However, he left it there, and for a little, they sat in companionable silence, occasionally sipping from their glasses. She was a peaceful person. He hadn’t expected to like just being with her. He hadn’t expected to kiss her and mean it.
He gazed at her profile, enjoying her quiet beauty. “Perhaps, once we have set everything in motion here, we can take a trip to the continent. If you would like.”
She looked round in surprise. “But you have so much to do here.”
“I think it would be good to escape for a while, do only as we wished, and get to know each other a little better. Besides, it is always fun to visit other countries.”
A little frown tugged at her brow as she searched his face. “Did I tell you that we all came so eagerly to the princess that evening because we hoped she was taking us abroad with her?”
He shook his head.
“Then you are not just being kind to me?”
“Oh, I’m far too selfish for that. I hope it might be kind to both of us.”
In the candlelight, her eyes seemed to glow softly before her lashes swept down, hiding whatever emotion she felt. A delicate flush stained her cheeks. He didn’t know if it was embarrassment or pleasure, and he had to force back his impulse to take her in his arms, to kiss her properly this time. He didn’t know yet what either of them wanted… But the thought of finding out excited him.
*
Like the gentleman he was trying hard to be, he left her at her bedchamber door, with no more than a chaste kiss on the hand. He imagined her breathing quickened, and then, before he could do or say anything else, she slipped free and closed the door on him.
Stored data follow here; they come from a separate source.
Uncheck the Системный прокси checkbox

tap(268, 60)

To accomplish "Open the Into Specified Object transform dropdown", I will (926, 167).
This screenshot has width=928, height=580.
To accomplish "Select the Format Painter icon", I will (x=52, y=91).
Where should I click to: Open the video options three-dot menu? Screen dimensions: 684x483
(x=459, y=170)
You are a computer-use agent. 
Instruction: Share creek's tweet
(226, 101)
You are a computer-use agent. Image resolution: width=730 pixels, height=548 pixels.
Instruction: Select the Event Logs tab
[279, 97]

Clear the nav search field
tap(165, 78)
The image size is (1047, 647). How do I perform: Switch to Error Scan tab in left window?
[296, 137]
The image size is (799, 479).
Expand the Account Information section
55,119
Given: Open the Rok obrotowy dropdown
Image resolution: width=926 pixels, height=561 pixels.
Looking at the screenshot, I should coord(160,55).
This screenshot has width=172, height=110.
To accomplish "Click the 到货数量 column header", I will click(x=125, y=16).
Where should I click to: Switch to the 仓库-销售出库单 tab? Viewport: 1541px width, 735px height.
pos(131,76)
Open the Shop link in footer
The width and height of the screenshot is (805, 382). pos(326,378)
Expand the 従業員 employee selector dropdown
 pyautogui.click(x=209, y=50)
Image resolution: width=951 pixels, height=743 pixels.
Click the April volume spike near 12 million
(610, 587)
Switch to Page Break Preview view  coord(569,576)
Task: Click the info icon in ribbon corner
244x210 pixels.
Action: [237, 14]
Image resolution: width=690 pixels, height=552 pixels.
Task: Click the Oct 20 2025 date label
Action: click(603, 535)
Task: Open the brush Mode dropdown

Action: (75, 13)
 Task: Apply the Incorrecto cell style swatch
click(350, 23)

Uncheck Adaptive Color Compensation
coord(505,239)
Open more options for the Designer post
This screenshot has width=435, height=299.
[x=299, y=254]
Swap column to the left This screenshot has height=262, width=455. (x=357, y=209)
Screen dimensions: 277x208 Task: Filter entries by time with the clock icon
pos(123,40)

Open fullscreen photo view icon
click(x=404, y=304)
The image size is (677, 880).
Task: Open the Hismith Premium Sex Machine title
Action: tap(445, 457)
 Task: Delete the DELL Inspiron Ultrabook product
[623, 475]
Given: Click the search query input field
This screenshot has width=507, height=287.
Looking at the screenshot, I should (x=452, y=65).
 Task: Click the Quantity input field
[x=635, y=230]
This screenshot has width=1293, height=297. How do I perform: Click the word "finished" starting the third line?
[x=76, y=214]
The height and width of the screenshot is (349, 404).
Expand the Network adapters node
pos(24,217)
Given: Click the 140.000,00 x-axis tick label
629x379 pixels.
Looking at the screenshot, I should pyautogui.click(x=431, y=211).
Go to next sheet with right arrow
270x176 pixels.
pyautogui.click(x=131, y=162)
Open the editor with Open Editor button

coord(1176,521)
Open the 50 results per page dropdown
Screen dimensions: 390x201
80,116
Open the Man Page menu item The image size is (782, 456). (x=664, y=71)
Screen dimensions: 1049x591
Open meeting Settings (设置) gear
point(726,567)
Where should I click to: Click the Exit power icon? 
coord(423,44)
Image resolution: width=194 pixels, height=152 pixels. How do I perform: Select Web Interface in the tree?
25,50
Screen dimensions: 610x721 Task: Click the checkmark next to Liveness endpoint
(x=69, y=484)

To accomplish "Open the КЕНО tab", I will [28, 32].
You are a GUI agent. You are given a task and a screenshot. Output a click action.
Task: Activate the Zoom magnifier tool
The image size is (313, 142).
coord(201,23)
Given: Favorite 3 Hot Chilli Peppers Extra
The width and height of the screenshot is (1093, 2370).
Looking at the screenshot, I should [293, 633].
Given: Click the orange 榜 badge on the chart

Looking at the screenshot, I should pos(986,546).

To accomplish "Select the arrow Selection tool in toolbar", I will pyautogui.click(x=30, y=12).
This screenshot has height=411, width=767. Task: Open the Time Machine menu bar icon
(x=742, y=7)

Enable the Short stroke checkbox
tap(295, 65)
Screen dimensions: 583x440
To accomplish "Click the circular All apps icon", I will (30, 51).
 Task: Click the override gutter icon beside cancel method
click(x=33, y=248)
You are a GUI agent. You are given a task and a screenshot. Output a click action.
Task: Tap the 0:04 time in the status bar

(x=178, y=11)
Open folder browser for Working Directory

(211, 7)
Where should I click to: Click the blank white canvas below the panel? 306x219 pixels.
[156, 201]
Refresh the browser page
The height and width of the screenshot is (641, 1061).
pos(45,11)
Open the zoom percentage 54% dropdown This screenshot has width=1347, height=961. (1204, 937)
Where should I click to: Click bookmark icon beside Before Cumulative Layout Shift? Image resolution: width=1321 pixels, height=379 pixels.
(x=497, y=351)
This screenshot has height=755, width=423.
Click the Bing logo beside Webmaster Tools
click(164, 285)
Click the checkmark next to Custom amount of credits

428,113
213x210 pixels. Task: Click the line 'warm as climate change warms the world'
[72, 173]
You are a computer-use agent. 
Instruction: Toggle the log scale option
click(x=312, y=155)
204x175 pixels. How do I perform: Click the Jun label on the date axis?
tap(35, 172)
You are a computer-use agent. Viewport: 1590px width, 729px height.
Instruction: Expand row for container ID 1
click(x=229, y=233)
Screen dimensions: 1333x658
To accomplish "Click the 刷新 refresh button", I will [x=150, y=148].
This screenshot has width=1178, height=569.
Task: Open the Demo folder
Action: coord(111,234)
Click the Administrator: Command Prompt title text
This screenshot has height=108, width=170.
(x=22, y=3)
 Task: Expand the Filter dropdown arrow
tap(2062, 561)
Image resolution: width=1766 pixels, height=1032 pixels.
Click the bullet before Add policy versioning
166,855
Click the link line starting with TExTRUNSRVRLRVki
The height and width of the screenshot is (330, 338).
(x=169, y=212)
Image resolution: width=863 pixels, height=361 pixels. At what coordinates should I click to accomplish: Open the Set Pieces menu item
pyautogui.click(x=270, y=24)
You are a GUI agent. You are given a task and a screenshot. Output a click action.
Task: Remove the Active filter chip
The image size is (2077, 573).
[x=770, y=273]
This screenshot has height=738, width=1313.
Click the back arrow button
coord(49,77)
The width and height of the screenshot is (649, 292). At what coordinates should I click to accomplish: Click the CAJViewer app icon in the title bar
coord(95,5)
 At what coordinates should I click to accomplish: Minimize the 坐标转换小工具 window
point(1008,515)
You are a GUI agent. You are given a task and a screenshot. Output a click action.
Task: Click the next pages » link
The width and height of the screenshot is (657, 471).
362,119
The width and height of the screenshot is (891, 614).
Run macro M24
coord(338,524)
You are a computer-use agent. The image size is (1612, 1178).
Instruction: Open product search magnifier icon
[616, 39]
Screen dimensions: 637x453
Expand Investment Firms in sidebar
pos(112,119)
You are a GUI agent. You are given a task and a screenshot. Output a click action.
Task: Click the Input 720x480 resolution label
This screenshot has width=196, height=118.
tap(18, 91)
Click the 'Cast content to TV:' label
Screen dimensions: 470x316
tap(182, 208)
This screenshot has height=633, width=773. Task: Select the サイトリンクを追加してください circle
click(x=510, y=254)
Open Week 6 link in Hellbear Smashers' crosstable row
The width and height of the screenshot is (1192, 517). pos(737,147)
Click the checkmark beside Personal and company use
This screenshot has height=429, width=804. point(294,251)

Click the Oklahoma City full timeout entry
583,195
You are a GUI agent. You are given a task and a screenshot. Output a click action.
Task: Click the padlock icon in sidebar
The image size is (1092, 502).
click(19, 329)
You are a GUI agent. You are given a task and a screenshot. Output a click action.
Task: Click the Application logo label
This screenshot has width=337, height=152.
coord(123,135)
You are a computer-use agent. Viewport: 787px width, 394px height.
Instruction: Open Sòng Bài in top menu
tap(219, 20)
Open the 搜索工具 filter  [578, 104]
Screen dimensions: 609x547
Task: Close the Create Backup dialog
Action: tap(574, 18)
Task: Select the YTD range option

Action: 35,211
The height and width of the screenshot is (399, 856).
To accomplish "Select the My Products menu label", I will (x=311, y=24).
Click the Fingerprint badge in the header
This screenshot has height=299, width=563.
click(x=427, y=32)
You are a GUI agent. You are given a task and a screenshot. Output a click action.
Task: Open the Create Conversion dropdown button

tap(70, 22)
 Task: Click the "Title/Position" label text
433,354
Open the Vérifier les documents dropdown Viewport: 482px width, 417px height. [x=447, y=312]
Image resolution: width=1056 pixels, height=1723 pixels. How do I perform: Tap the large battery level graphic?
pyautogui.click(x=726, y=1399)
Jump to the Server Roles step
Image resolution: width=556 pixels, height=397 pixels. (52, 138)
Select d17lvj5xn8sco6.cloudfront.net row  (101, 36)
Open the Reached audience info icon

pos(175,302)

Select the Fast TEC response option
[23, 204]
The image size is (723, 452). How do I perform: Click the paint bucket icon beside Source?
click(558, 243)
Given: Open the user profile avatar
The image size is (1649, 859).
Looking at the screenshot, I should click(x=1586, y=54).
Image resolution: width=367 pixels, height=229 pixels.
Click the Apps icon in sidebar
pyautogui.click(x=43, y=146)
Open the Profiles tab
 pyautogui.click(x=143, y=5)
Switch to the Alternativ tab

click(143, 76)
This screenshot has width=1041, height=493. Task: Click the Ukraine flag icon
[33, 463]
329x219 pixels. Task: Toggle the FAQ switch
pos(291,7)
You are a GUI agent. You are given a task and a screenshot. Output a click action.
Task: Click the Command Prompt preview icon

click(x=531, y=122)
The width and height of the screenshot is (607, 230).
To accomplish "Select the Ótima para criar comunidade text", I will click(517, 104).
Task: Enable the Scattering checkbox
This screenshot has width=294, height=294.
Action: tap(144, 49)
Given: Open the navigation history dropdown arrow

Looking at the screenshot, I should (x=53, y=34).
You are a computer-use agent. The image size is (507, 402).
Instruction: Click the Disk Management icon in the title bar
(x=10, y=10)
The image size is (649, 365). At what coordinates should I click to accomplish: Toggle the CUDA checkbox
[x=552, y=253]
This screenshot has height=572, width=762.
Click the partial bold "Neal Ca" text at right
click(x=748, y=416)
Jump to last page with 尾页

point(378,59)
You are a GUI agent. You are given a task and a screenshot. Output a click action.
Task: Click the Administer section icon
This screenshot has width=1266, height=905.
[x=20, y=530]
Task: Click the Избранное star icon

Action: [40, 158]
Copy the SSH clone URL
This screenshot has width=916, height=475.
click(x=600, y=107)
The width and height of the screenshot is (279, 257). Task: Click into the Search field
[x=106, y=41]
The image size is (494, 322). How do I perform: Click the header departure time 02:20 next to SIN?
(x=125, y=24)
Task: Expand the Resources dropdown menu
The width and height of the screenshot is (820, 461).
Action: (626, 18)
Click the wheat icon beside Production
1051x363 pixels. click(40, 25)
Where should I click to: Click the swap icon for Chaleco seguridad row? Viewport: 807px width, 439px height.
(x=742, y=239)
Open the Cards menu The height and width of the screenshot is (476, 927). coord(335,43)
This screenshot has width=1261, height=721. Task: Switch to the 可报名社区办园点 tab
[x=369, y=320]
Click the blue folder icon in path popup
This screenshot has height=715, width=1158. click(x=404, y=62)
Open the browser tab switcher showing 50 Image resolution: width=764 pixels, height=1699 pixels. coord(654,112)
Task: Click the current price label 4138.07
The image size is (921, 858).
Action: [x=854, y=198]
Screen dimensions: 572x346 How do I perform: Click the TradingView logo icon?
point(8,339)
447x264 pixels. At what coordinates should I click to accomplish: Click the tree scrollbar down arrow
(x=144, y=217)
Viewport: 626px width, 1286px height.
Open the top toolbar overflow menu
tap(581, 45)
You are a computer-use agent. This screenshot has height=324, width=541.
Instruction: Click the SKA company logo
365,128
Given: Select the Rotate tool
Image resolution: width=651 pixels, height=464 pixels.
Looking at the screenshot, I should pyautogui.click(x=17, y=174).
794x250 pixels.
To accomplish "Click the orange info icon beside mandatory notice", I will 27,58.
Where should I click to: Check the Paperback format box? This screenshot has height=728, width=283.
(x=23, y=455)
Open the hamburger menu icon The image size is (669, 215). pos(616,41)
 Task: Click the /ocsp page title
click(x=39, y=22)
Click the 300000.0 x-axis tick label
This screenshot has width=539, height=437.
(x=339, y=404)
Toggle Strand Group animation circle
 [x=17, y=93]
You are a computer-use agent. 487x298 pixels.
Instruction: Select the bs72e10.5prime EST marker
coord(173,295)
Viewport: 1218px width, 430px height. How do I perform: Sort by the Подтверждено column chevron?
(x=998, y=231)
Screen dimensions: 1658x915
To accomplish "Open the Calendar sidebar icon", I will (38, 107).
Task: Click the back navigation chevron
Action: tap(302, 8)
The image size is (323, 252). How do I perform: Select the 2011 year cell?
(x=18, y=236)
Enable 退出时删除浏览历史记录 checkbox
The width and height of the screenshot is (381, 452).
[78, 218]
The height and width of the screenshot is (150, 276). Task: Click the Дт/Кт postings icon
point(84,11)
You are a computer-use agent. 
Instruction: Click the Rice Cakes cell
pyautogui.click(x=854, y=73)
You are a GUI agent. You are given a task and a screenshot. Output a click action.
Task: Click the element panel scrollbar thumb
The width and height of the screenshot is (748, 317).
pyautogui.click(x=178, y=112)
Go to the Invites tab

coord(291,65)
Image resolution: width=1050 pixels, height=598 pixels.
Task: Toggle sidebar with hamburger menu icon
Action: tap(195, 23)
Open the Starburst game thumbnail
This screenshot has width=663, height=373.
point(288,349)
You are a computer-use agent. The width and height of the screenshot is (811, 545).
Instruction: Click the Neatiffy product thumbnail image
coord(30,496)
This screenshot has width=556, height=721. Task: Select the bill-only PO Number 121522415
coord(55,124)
He smiled ruefully to himself as he walked the long, winding passages to his own chamber. No light shone under any of his guests’ doors. All must be asleep. He hoped his grandfather would leave again tomorrow to relieve Deborah’s stress.
Yawning, he finally reached his own chamber, lit his lamp from the candle, and undressed.
No, he told himself severely, as Deborah’s face kept swimming into his mind, smiling, laughing, surprised by his kiss, wide-eyed, walking beside him so closely her skirts flapped against his legs…
Still, he wondered how she would feel in his arms—fragile and sweet or warm and passionate?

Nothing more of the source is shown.